Desde ese momento en adelante, finalmente me sentí como la madre que siempre había sido. Recordé que la vida de mi hijo era SU vida. No pertenecía a la escuela, ni tampoco nosotros como padres. La estructura de su escuela está para depositar a cientos de chicos  y asegurarse que todos lleguen a los estándares como grupo. Esto no fue nunca lo que nosotros entendemos por educación como familia. Lo que valoramos es la libertad y alegría de aprender, Creemos que el aprendizaje tiene que ver con la diversión, y que educarse significa que tienes la cabeza sobre los hombros y puedes examinar el mundo y tu vida consciente y críticamente. Ser educado significa que sabes cómo obtener la información que quieres y necesitas cuando la quieres y la necesitas. Tiene que ver con ser capaz de obtener información, procesarla y comunicarla eficientemente. Tiene que ver con ser capaz de profundizar como ser humano, desde un lugar bien informado, para poder vivir una vida de creación propia de manera entusiasta, completa y apasionada. 

Para el final del invierno, mi hijo me inform que había decidido educarse en casa. Fue el día anterior de comenzar el semester de Primavera. Vinnie me dijo que estaba preocupado por la posibilidad de perder contacto con sus amigos, entonces decidimos que iría a la escuela, apuntaría tantos teléfonos como fuera posible, y asegurarse que se sentía bien acerca de la decisión tomada. Cuando hablamos luego de la escuela al día siguiente, mi hijo había limpiado su casillero y tomado su decisión final. El alivio era  absolutamente palpable.

• _Fragmentos de líneas_
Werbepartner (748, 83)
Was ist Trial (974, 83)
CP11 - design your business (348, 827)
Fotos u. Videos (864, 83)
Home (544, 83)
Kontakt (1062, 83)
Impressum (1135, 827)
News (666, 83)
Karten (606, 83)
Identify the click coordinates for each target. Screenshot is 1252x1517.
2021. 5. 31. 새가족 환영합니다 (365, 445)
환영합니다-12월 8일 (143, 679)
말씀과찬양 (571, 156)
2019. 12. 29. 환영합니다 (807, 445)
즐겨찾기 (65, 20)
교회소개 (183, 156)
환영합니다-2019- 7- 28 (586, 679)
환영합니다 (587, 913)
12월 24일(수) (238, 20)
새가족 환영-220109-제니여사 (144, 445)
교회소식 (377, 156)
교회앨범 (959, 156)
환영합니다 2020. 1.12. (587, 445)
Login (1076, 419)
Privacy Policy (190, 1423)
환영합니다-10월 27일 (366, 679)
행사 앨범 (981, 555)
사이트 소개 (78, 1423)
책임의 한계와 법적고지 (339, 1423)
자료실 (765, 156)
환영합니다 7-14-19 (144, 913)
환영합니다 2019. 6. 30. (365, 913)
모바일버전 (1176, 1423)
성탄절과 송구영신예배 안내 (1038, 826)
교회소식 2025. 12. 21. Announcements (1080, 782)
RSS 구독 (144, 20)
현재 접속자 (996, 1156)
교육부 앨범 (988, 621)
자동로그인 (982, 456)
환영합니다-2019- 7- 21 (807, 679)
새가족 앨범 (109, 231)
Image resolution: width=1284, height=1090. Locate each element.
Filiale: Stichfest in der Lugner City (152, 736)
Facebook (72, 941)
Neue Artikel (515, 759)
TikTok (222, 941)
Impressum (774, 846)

• _Detalles de la tarea_
Cita de forma literal y completa el texto sobre la educación en casa.

• _Resultado del ejercicio_
Desde ese momento en adelante, finalmente me sentí como la madre que siempre había sido. Recordé que la vida de mi hijo era SU vida. No pertenecía a la escuela, ni tampoco nosotros como padres. La estructura de su escuela está para depositar a cientos de chicos  y asegurarse que todos lleguen a los estándares como grupo. Esto no fue nunca lo que nosotros entendemos por educación como familia. Lo que valoramos es la libertad y alegría de aprender, Creemos que el aprendizaje tiene que ver con la diversión, y que educarse significa que tienes la cabeza sobre los hombros y puedes examinar el mundo y tu vida consciente y críticamente. Ser educado significa que sabes cómo obtener la información que quieres y necesitas cuando la quieres y la necesitas. Tiene que ver con ser capaz de obtener información, procesarla y comunicarla eficientemente. Tiene que ver con ser capaz de profundizar como ser humano, desde un lugar bien informado, para poder vivir una vida de creación propia de manera entusiasta, completa y apasionada. 

Para el final del invierno, mi hijo me inform que había decidido educarse en casa. Fue el día anterior de comenzar el semester de Primavera. Vinnie me dijo que estaba preocupado por la posibilidad de perder contacto con sus amigos, entonces decidimos que iría a la escuela, apuntaría tantos teléfonos como fuera posible, y asegurarse que se sentía bien acerca de la decisión tomada. Cuando hablamos luego de la escuela al día siguiente, mi hijo había limpiado su casillero y tomado su decisión final. El alivio era  absolutamente palpable.